The recent kerfuffle between Oprah Winfrey and Glenn Beck over the former's conflation of Trayvon Martin's and Emmett Till's deaths into a single example of racially-motivated violence -- separated by nearly six decades -- once again reveals a disappointing trend of history-as-I-see-it written by celebrities.
Unquestionably and understandably, Ms. Winfrey is a visible, voluble, and passionate champion for civil rights, not just for African Americans, but for anyone left by the side of the road along humanity's journey to equality in myriad categories. A-Listers and red-carpet strollers too numerous to mention frequently espouse, and often contribute time and money to, very worthy causes with the genuine -- I see no reason not to assume so -- desire to right wrongs, and affix their enlightened world views to the darker corridors of human nature. Fine. That is their prerogative; they are more than welcome to build schools, feed the hungry, nurse the sick, and take up the swords of righteousness if they so choose.

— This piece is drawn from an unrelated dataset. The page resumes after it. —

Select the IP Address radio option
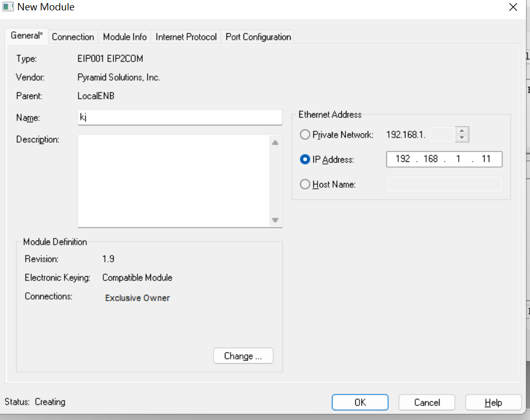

Then we have Glenn Beck and other commentators, voices, pundits -- whatever you want to call them (and you have many things to call them, undoubtedly) -- of the left, right, and middle sociopolitical roads who see their sole purposes in life to be gadflies, scolds, or, in some cases, self-appointed paradigms of populist propriety. They, too, have significant funding -- not from acting careers, perhaps, but certainly from their own brand of theater -- and they use those deep wells of fiscal empowerment to energize the electrons of radio, television, and the Internet. Fine. Other than manipulating the electronic medium of modern communications, what Beck and his colleagues do bears striking resemblance to the same surrogate political voices operating in the earliest days of our republic. One need only survey the editorial landscape that existed in Jefferson's and Adams' days to appreciate the long history of loud, crashing, and bitter voices shouting across the social and political arenas. Refer to the presidential election of 1800, as Stephen F. Hayward did in the April 11, New York Times. Oprah vs. Beck isn't new material. It is our history.
And therein lies a key word. History. It may not be totally ineluctable -- there are those who simply refuse to turn toward it or learn from it -- but often within it are facts, and, as John Adams is credited with saying, facts are stubborn things. Let's not let contemporary celebrity be confused for historical accuracy.

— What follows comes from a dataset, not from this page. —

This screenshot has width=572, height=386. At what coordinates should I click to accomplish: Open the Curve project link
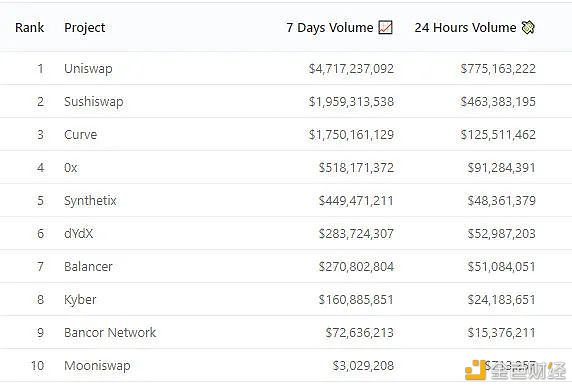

I was alive, but too young to understand the news, when Emmett Till was murdered in 1955. But I was very much alive, and cognizant, and living in the deep South in the early 1960s when midnight kidnappings and subsequent shootings and lynchings were happening less than a hundred miles my home. Fear and loathing toward African Americans and white civil rights advocates in the hatred-steeped communities in neighboring Mississippi were real and palpable emotions. The names of James Chaney, Andrew Goodman, and Michael Schwerner still mean a lot to me and my generation.
Their deaths -- their murders, like that of Emmett Till -- were so far removed from anything like Trayvon Martin's death, not only in the way they happened, but in the time they happened, and in the place, and in the atmosphere. They were fueled by such hatred absent any spark of humanity among the killers, the police, the juries... and the local media.
We will never know if Trayvon Martin's death in an otherwise peaceable community in Florida was calculated on a racial profile -- even some jurors claim they were torn. What we think we know is unreliable and unwitnessed. George Zimmerman lives with the truth; I suspect his sleep is uneasy in any case. The Oprahs and Becks each declaim with certainty that their moral opponents' opinions about Trayvon Martin's death in comparison to Emmett Till's are hollow and without merit. It is hyper, if not hysteric, theater writ large across social media, but it is not history.
We do know -- history is there to urge us to know -- that what happened to Emmett Till near Money, Miss., in 1955, was racial, it was hateful, it was witnessed and paraded about like a triumphal banner. Trayvon Martin and Emmett Till died too young, and their families' lives were changed forever; connected over the years by those facts, they share a common bond. Beyond that, there is simply no comparison.